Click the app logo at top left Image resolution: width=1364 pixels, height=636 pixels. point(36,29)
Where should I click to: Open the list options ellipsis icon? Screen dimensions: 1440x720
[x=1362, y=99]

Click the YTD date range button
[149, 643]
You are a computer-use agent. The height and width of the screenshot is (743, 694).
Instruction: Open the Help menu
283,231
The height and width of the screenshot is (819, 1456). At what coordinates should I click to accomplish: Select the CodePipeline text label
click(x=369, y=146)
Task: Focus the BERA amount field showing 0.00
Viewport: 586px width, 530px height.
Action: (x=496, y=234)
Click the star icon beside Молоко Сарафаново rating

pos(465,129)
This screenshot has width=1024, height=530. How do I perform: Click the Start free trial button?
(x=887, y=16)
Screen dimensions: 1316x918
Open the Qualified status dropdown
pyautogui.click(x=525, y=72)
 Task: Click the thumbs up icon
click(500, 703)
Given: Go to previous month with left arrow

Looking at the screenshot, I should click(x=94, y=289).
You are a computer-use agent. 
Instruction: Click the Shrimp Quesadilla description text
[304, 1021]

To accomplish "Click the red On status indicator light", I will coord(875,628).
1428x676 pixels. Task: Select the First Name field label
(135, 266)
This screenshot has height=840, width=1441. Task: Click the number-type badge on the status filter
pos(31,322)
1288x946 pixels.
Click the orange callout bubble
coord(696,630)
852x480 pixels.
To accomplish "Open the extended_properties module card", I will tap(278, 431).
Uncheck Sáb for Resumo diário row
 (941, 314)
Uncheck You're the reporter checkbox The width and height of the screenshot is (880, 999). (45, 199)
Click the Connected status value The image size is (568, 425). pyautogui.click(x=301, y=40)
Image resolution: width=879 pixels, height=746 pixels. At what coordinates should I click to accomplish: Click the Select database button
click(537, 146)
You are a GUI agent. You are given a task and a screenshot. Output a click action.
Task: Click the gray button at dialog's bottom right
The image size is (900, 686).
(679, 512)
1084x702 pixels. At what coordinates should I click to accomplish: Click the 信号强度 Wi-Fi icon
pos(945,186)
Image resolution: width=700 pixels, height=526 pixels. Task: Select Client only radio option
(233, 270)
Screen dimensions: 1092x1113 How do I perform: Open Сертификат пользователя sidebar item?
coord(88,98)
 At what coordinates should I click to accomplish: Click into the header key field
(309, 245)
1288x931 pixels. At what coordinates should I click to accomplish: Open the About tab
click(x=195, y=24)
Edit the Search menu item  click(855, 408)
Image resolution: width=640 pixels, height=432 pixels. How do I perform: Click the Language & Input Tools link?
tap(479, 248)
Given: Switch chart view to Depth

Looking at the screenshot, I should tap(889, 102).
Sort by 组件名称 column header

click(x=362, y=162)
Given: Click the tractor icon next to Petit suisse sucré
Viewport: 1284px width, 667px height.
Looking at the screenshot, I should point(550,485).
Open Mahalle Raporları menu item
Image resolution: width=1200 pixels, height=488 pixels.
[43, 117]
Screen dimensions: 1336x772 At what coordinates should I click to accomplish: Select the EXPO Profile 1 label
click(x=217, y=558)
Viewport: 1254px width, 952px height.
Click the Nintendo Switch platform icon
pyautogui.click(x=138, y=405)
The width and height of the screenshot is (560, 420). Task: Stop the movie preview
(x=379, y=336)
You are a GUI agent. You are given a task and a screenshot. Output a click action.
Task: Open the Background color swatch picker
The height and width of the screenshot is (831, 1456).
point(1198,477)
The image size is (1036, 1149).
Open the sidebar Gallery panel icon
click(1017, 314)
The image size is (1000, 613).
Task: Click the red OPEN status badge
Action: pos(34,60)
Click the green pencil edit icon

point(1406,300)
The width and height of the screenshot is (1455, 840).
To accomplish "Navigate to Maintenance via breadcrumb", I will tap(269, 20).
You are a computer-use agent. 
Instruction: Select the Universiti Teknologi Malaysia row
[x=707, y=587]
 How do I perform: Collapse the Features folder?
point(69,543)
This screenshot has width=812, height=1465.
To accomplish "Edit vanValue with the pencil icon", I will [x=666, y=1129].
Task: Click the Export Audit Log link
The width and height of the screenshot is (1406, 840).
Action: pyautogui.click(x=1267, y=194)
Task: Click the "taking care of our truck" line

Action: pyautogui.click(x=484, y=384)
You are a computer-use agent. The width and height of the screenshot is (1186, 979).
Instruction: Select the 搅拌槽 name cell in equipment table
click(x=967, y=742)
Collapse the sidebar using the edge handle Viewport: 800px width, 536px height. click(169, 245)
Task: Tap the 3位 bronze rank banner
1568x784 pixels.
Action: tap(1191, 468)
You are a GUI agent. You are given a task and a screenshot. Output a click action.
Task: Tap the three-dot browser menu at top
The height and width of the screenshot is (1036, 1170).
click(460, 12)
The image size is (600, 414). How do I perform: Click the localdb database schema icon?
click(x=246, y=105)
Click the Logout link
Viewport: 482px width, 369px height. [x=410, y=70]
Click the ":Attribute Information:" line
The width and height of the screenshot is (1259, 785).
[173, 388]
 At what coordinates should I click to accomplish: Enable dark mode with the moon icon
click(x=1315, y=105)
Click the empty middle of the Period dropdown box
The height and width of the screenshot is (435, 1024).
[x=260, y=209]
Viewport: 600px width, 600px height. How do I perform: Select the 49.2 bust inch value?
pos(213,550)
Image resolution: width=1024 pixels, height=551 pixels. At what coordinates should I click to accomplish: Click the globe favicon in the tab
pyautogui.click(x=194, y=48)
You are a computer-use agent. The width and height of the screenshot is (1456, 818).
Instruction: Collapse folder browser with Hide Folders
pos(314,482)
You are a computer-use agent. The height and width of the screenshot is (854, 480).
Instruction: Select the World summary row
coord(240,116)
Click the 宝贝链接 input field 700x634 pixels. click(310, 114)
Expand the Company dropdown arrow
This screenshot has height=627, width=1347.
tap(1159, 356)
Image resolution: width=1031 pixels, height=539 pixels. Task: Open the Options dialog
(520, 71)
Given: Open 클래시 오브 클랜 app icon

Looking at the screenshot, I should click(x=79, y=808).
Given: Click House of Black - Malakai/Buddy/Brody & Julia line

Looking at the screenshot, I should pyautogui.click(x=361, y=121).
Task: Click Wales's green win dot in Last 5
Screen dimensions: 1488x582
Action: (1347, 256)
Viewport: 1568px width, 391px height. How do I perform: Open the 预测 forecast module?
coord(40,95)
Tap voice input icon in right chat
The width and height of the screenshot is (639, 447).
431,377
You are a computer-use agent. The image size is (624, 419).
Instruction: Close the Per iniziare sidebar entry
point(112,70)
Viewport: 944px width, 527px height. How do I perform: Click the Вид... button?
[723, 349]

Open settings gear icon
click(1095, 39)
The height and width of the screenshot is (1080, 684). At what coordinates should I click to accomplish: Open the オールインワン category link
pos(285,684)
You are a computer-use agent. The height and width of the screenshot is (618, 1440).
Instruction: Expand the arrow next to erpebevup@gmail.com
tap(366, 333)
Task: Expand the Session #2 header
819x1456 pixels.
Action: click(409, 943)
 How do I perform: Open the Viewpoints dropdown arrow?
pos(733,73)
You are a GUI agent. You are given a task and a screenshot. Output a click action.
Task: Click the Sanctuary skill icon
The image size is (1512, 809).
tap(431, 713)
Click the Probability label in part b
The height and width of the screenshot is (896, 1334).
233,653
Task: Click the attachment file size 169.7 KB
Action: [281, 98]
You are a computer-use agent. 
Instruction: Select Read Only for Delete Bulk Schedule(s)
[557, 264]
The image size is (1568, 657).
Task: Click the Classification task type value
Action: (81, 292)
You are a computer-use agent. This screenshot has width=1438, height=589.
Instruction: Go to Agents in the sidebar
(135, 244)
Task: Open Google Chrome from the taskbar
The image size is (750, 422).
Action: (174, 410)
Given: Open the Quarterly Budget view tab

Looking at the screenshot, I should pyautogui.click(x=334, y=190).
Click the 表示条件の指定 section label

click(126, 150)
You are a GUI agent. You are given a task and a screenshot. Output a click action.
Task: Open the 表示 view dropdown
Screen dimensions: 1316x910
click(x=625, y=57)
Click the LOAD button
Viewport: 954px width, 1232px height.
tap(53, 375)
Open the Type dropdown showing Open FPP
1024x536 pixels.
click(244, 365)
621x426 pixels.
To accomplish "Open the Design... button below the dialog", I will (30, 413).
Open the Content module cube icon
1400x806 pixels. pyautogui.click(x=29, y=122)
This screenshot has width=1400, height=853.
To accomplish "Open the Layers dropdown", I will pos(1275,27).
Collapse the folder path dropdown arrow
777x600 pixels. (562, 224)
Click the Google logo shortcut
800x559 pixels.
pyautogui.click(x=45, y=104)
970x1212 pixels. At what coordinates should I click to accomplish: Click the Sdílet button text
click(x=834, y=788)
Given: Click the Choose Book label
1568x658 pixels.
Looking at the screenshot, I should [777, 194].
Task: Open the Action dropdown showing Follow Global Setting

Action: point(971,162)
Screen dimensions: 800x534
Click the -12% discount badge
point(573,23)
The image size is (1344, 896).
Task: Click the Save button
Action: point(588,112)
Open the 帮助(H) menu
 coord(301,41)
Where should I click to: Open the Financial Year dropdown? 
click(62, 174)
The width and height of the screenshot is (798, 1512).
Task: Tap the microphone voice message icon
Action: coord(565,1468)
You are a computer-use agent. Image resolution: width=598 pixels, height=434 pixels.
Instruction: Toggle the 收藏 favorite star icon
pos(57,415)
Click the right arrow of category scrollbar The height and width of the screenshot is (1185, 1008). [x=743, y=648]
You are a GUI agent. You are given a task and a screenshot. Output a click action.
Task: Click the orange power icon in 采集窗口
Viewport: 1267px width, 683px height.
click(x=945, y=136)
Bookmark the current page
- - -
#### OBJECTIVE:
Please copy the entries above word for word, starting with the line that contains "Task: Expand the Session #2 header" and continuing through the line that contains "Looking at the screenshot, I should [777, 194].", with both of those lines included.

#### TASK RESPONSE:
Task: Expand the Session #2 header
819x1456 pixels.
Action: click(409, 943)
 How do I perform: Open the Viewpoints dropdown arrow?
pos(733,73)
You are a GUI agent. You are given a task and a screenshot. Output a click action.
Task: Click the Sanctuary skill icon
The image size is (1512, 809).
tap(431, 713)
Click the Probability label in part b
The height and width of the screenshot is (896, 1334).
233,653
Task: Click the attachment file size 169.7 KB
Action: [281, 98]
You are a computer-use agent. 
Instruction: Select Read Only for Delete Bulk Schedule(s)
[557, 264]
The image size is (1568, 657).
Task: Click the Classification task type value
Action: (81, 292)
You are a computer-use agent. This screenshot has width=1438, height=589.
Instruction: Go to Agents in the sidebar
(135, 244)
Task: Open Google Chrome from the taskbar
The image size is (750, 422).
Action: (174, 410)
Given: Open the Quarterly Budget view tab

Looking at the screenshot, I should pyautogui.click(x=334, y=190).
Click the 表示条件の指定 section label

click(126, 150)
You are a GUI agent. You are given a task and a screenshot. Output a click action.
Task: Open the 表示 view dropdown
Screen dimensions: 1316x910
click(x=625, y=57)
Click the LOAD button
Viewport: 954px width, 1232px height.
tap(53, 375)
Open the Type dropdown showing Open FPP
1024x536 pixels.
click(244, 365)
621x426 pixels.
To accomplish "Open the Design... button below the dialog", I will (30, 413).
Open the Content module cube icon
1400x806 pixels. pyautogui.click(x=29, y=122)
This screenshot has width=1400, height=853.
To accomplish "Open the Layers dropdown", I will pos(1275,27).
Collapse the folder path dropdown arrow
777x600 pixels. (562, 224)
Click the Google logo shortcut
800x559 pixels.
pyautogui.click(x=45, y=104)
970x1212 pixels. At what coordinates should I click to accomplish: Click the Sdílet button text
click(x=834, y=788)
Given: Click the Choose Book label
1568x658 pixels.
Looking at the screenshot, I should [777, 194].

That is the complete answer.